28th December 2016 Posted by: Jennifer Parker

WITH an endless supply of study abroad options, it is always interesting to see why people choose their courses. For her post-graduate diploma, Jennifer Parker studied Endangered Species Recovery in Mauritius with the Durell Wildlife Trust...

Perhaps surprisingly, it was not graduating from my zoology degree that compelled me to apply for a post-graduate diploma in Endangered Species Recovery. On the contrary, spending months digging holes in the pouring rain in an attempt to catch ground beetles for my undergraduate dissertation rather put me off the idea of further animal study. Instead, I decided that the study of human fossils would be a welcome change.

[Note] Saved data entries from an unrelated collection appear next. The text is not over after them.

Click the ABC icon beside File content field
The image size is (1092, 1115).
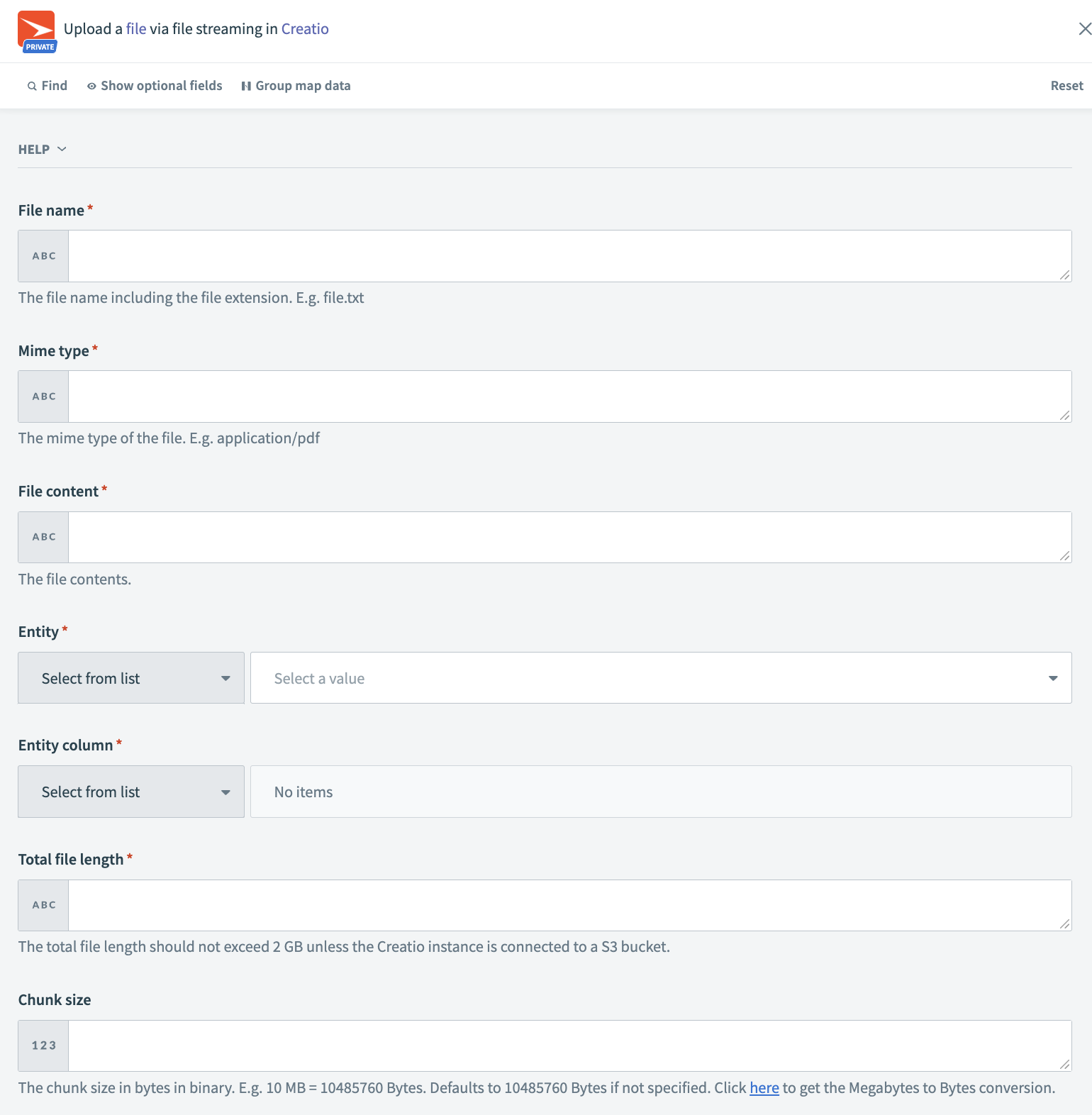43,537
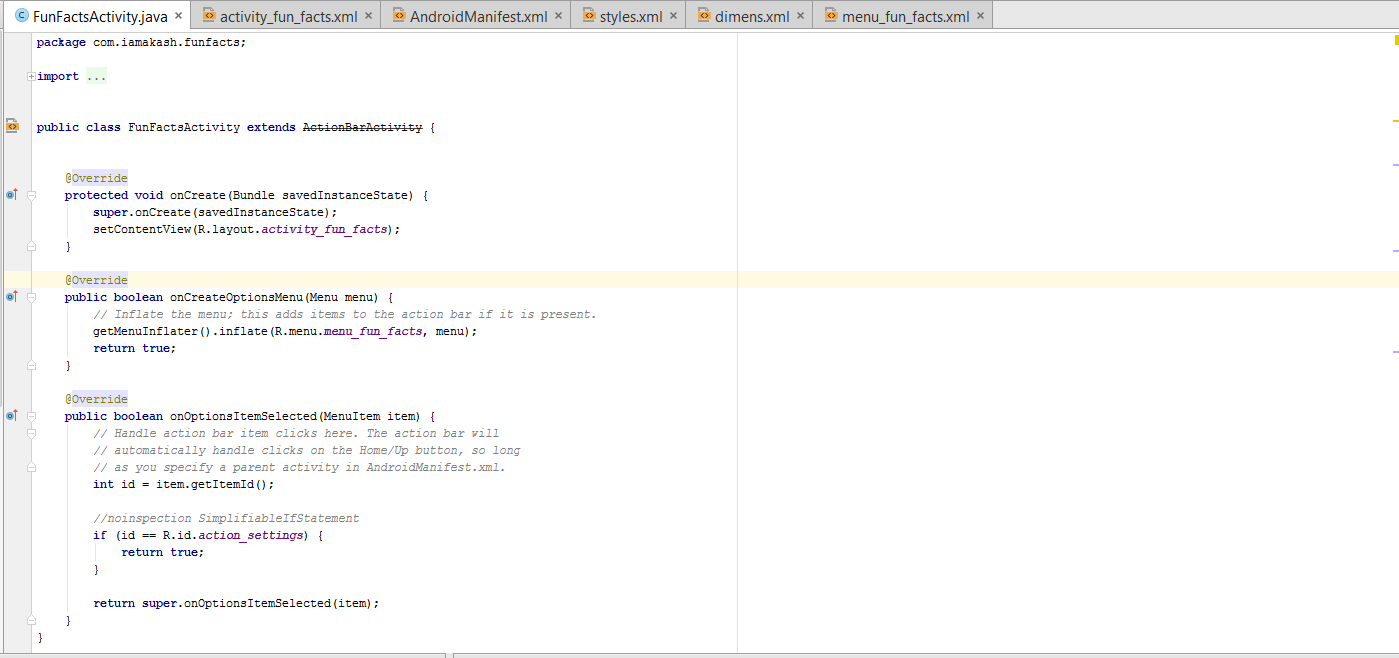Click related XML file icon beside class declaration
This screenshot has width=1399, height=658.
[x=12, y=126]
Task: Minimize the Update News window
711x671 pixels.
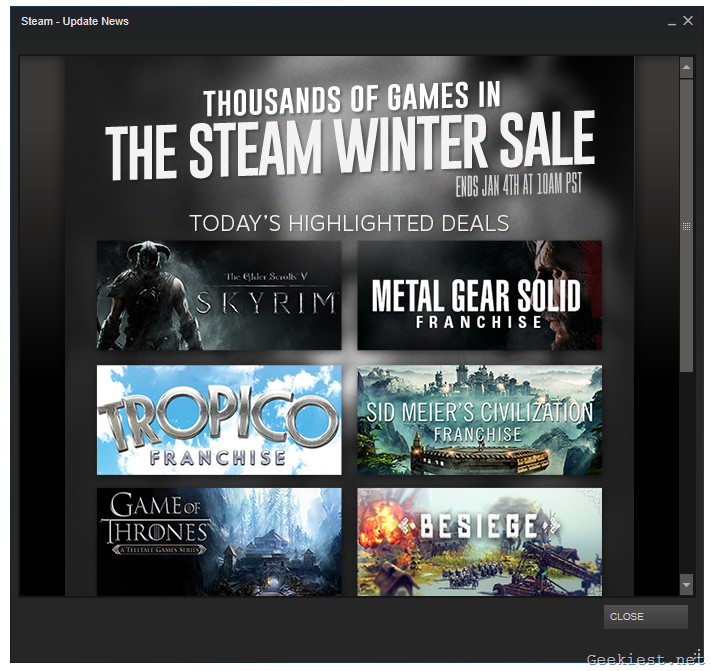Action: (670, 21)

I spent the following year commuting to London to study for an MSc in Palaoanthropology and Palaeolithic Archaeology (the study of human evolution). But at about the same time as I was getting the hang of saying my degree title without stuttering and having to start over, I was realising that the topic was not for me. Learning about human evolution was fantastic and the degree was absolutely worthwhile, but spending the rest of my days in the dirt looking for fossils of what was once there? Not so much.

So, what next? By this point, beetles and I had spent some much needed time apart and I was beginning to look back on our relationship with a strange fondness – laughing at the times that we had spent together. Emptying the slug-filled pitfall traps into sample tubes under stormy skies, spending hours in a window-less lab counting the numbers of hairs on each ground beetle leg under a microscope… Those were the days.

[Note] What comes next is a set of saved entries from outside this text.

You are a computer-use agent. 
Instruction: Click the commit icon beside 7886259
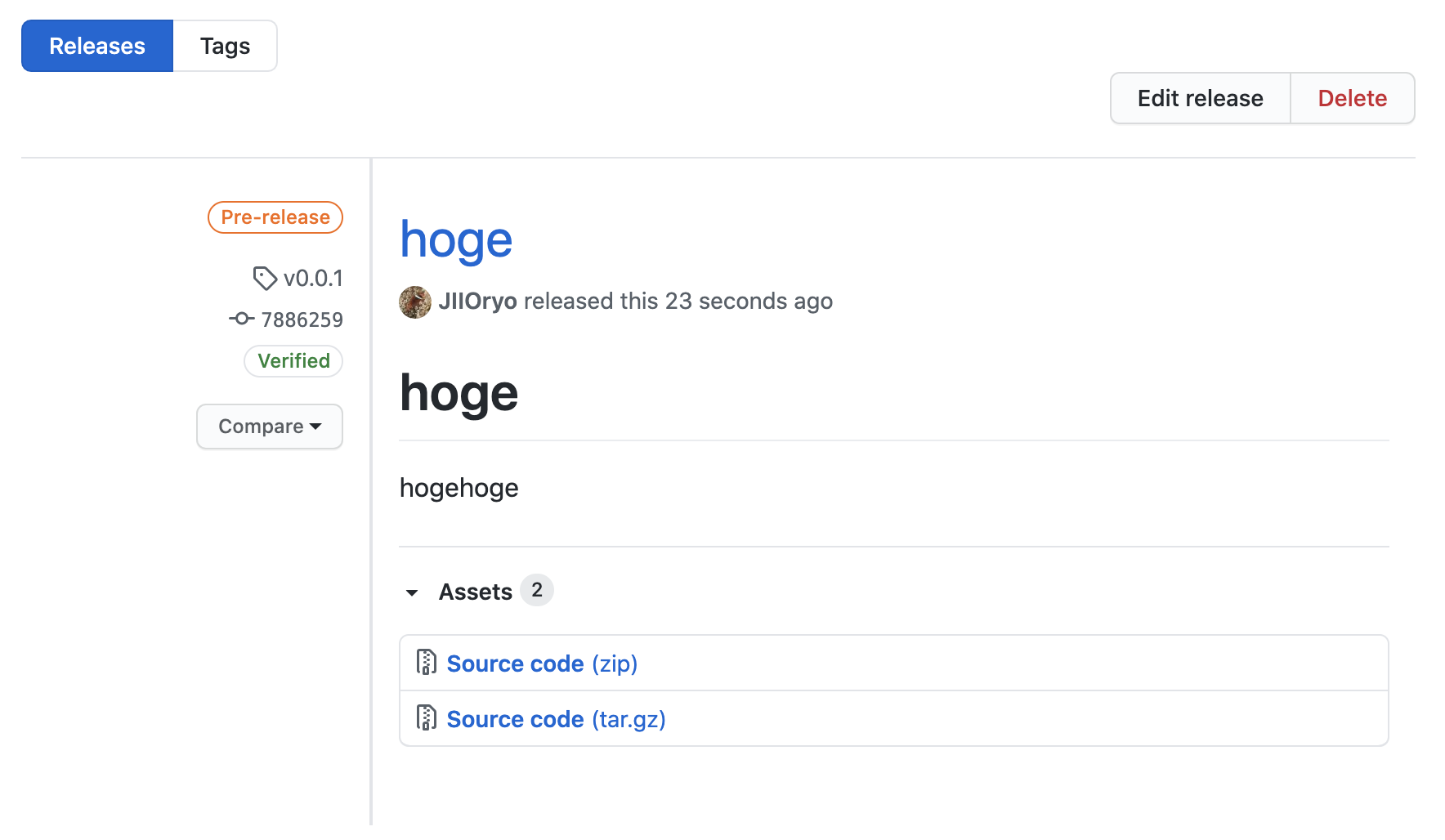[x=241, y=319]
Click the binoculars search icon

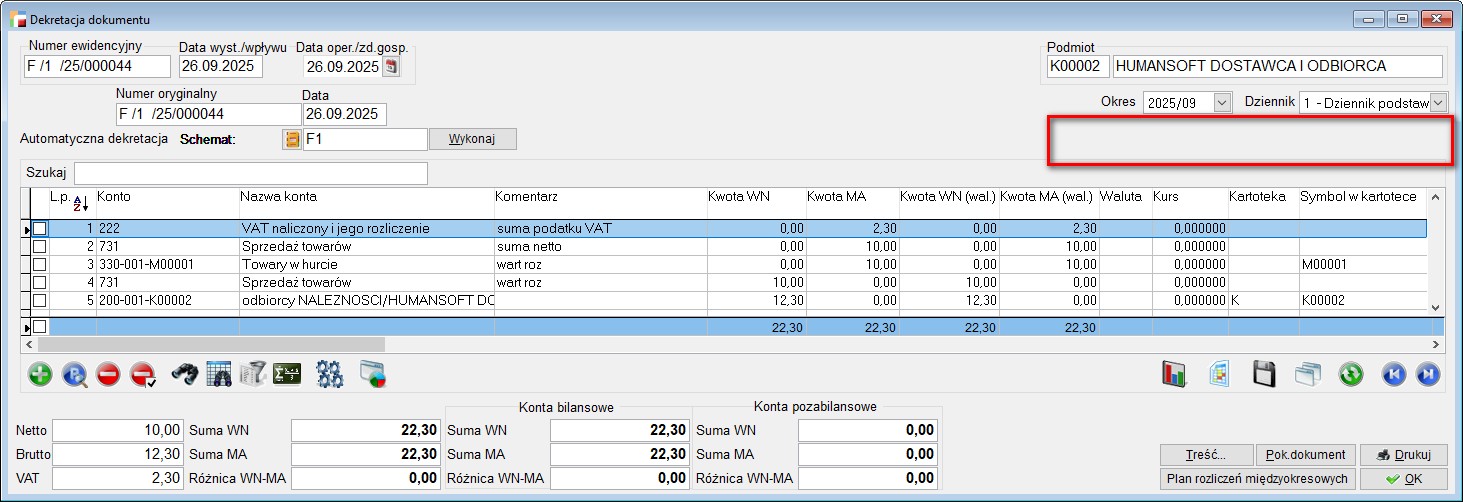(185, 375)
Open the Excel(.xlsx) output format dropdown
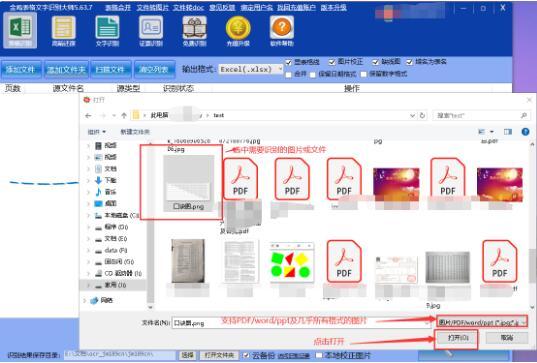The image size is (537, 363). [251, 69]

It dawned on me that, though not always pleasant, zoology work is worthwhile and, in the field of conservation in particular, involves making a real difference to the future of this planet – not just exploring the past. This was far more important to me than working a comfortable, predictable job with a good salary (conservationists like to make it known to anybody who breaches the topic that if you are looking for money, conservation is absolutely not the field for you).

Conservation was calling and, following numerous failed PhD applications, I came upon the Durrell Wildlife Trust website, where they were advertising a six-month post-grad course in Endangered Species Recovery. Not only did the course offer what I felt my CV lacking – extensive field experience – but it was taught by leading names in the field and, as an enticing extra, was based in Mauritius.

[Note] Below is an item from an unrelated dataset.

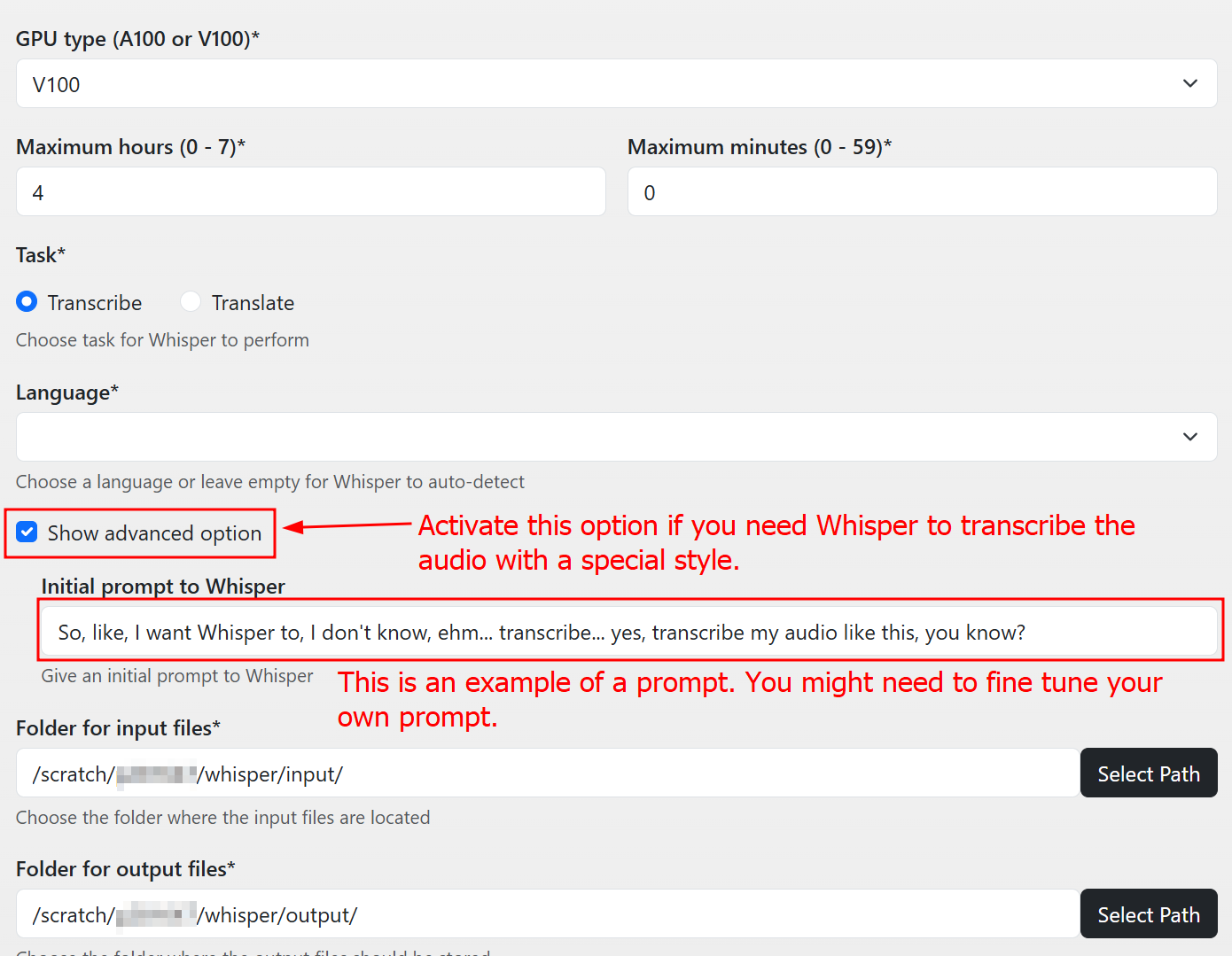Click the "GPU type (A100 or V100)" label
This screenshot has height=956, width=1232.
pyautogui.click(x=137, y=39)
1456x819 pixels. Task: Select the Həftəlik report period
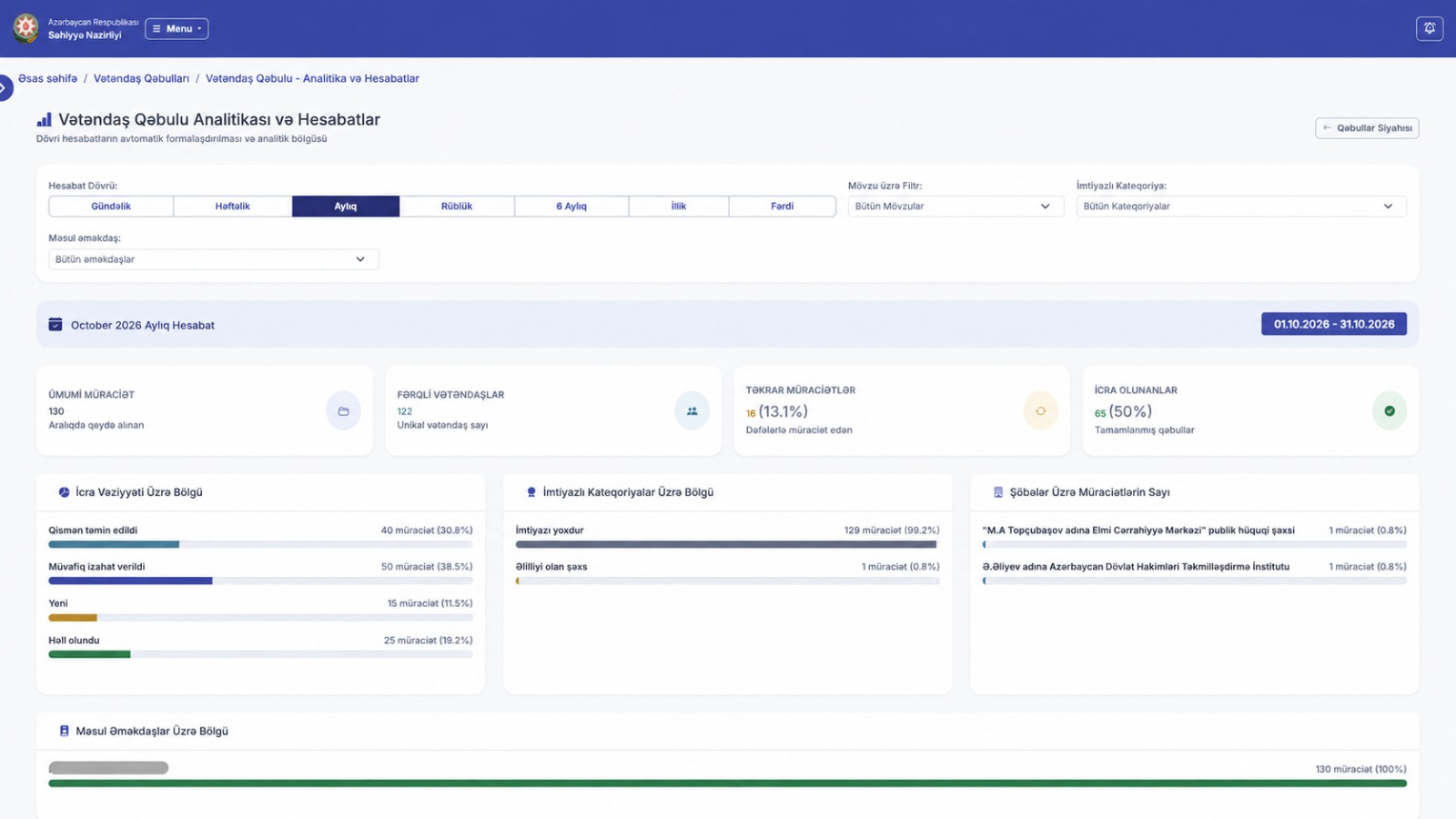point(233,207)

Mauritius, land of the dodo, is renowned for some of the most impressive conservation successes to date. The Mauritius kestrel, for example, was bolstered from just two breeding pairs to a population of several hundred, springing it from the grasps of extinction. The work of the Durrell Wildlife Trust and the Mauritian Wildlife Foundation was ground breaking and truly changing the ecological future of the country, and indeed the world– this is the sort of work that I wanted to be involved in.

I sent off my application in haste with no expectation of being offered a place on the course. Before I knew it, I was packing my suitcase (with tea, mostly) and boarding a plane to a tropical island half way around the world to begin my conservation adventure.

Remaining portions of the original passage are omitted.